When it comes to wishing that mobile marketing would move the digital ad industry beyond its 15-year fixation on banners and badges, interruptions and roadblocks, I defer to no one. As media devices become more personal, my hope has always been that somehow we would move beyond the interruptive models that typified a previous century of mass media.
A post-mass media world demands a serious rethink of ad models. But at the same time I am not as quick as some to declare mobile display advertising dead, dead, dead, ineffective -- activated only by “fat fingers” and bored browsers. As much as I look forward to newer forms of advertising or marketing that befit the platform, I do not buy into this current tripe about “mobile advertising not working.” It can, it does and it is, when executed well and wisely. I have interviewed scores of brands and even more agency executives who have tracked the success.
And the death of the mobile display ad, and marketer reluctance to invest in the format, are equally unfounded. The evidence is clear to anyone loading a major media app or site. If mobile advertising is broken or dead, then an awful lot of companies are spending much more this year than last on the funeral. Millennial reports this week that in key segments like non-profits, energy and power, employment and government services, mobile spend on its network -- the largest independent in the U.S. market -- grew from 189% to 264% between Q1 2012 and Q3 2013. The Sports segment grew 600%. And these were not just growth spurts from previously way underfunded segments. The top segment in the network -- telecom -- was up 102%, auto up 109% and consumer goods up 188%.

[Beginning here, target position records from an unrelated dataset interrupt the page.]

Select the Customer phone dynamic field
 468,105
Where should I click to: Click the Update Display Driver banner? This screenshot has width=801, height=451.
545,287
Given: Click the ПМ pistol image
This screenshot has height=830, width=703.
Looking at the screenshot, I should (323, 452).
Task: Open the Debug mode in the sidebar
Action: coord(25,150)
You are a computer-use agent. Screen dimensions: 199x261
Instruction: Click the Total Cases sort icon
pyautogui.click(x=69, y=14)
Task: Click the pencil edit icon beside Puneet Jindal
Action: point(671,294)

To be sure, the mobile ad network market continues to be aimed mostly at direct-response, usually resulting in app downloads (45%). But the majority of mobile campaigns had brand goals in mind, with 37% pursuing persistent market presence and 13% brand awareness.

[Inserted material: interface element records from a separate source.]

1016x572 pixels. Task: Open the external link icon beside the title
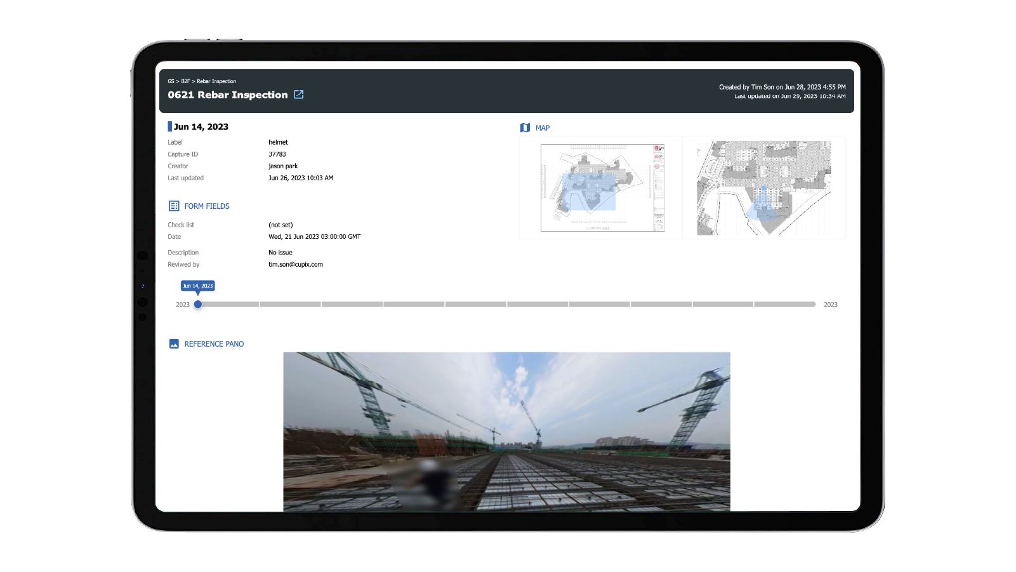(x=299, y=95)
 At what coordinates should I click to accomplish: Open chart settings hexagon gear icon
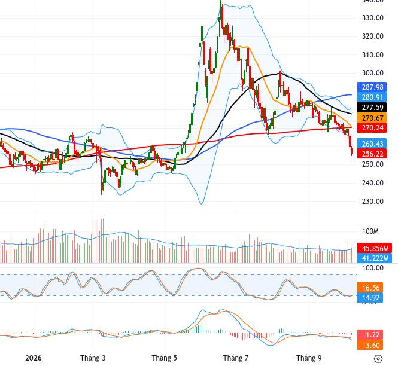click(378, 359)
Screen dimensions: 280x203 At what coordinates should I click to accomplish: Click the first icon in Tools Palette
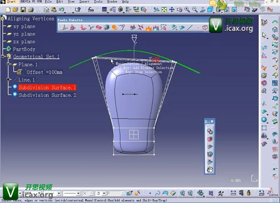65,28
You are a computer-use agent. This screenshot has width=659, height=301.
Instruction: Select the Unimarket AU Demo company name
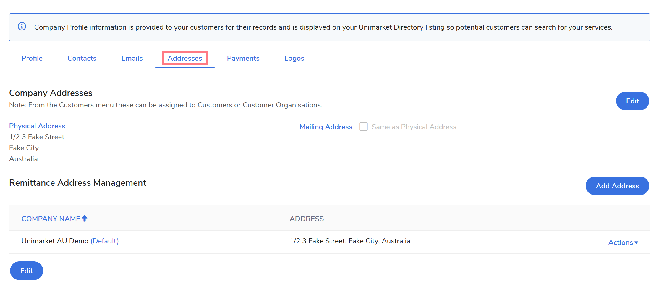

Now, it is also true that display ads in mobile are shifting to the major forces that are Facebook, Google and increasingly Pandora in this space. Millennial has seen its share of the market in display pared down, even if all boats continue to rise. But declaring mobile display dead or dying seems as much a wish as a reality. It will continue to be an entry, along with mobile search, as marketers move more aggressively here and come up with more diversified and integrated mobile tactics. And personally, I believe that rich media and video ad units can be enormously creative and engaging on any size touchscreen.
Mobile display dead or dying? Not on my phone.